Governors not thought ready to go into debt

14th April 1995 at 01:00
Just one in six parents believe school governors would set deficit budgets to avoid education cuts, a nationwide survey has revealed.

More than 1,000 parent-teacher associations said governors at their schools would not risk direct confrontation over budgets. With union officials now receiving Section 188 notices - the first stage of the formal consultation over job losses - 99 per cent of parents surveyed called on ministers to fund fully the teachers' pay award.

The survey by the National Confederation of Parent-Teacher Associations almost unanimously called for education to be given a higher priority in Government allocation of funds.

Ministers' refusal to fund the 2.7 per cent salary rise has left local authorities with an additional Pounds 294 million to find on top of the Pounds 11 billion teachers' pay bill. Research carried out by Manchester University for The TES and reported in last week's issue by Manchester University reveals that more than 14,000 teachers' jobs are likely to be lost by August 1996.

While 99 per cent of the 2,187 respondents to the NCPTA survey believed Government should fully fund the award, 33 per cent said that if it did not schools should raid their own savings. A total of 7 per cent said governors should sack staff, 10 per cent said they should increase class sizes, 43 per cent that they should cut other areas of the budget while 13 per cent said parents would pay more towards essentials.

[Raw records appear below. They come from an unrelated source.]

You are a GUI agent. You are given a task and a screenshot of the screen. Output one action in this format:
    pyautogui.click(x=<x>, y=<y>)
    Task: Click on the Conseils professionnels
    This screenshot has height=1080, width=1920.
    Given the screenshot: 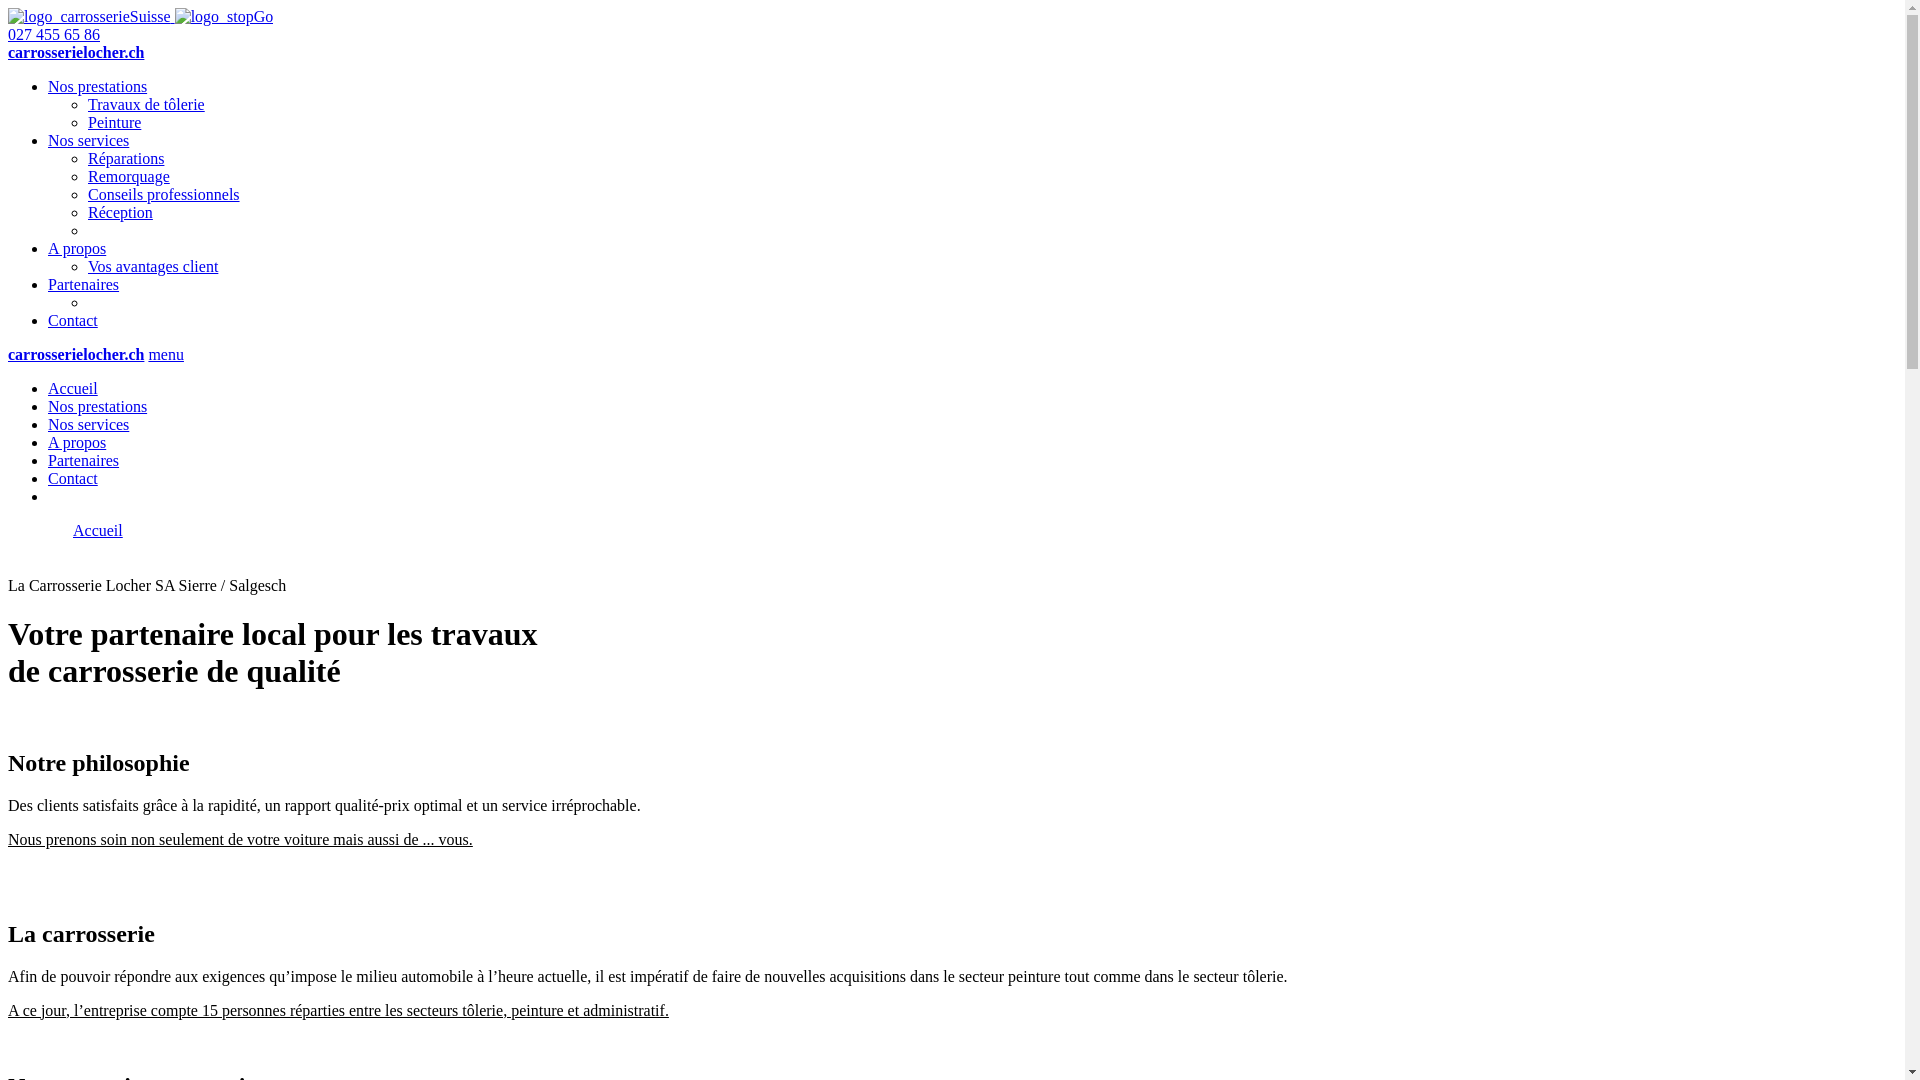 What is the action you would take?
    pyautogui.click(x=164, y=194)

Nearly three-quarters of the replies to the survey, which points out that the NCPTA's charitable status does not allow it to condone illegal actions, were from primary schools, 17 per cent from secondaries and 3 per cent from special schools - 4 per cent were from GM schools.

Three-quarters of the responses came from the English shire counties, which are facing cuts of Pounds 187 million from education budgets, while 13 per cent were from the metropolitan authorities, 6 per cent from London and 5 per cent from Wales.

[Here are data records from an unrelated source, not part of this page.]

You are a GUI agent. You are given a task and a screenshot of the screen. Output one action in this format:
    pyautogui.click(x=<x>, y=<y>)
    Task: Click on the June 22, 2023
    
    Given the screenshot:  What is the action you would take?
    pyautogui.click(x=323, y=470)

The highest response rate among the English counties was from schools in Lancashire (106) which allowed 1.8 per cent for the pay award and is facing cuts of Pounds 28 million. In Devon, where the Lib-Dem-controlled authority has been given until May to justify spending above its Government-imposed limit, there were 86 responses.

The biggest returns in London, where Pounds 12.4 million is being cut from education budgets, came from Enfield and Bromley (11 each) while in the metropolitan authorities, which are facing cuts of at least Pounds 58 million, Leeds and the Wirral sent 19 replies and Sheffield 14. In Wales there were 116 replies, the most from Clwyd (30).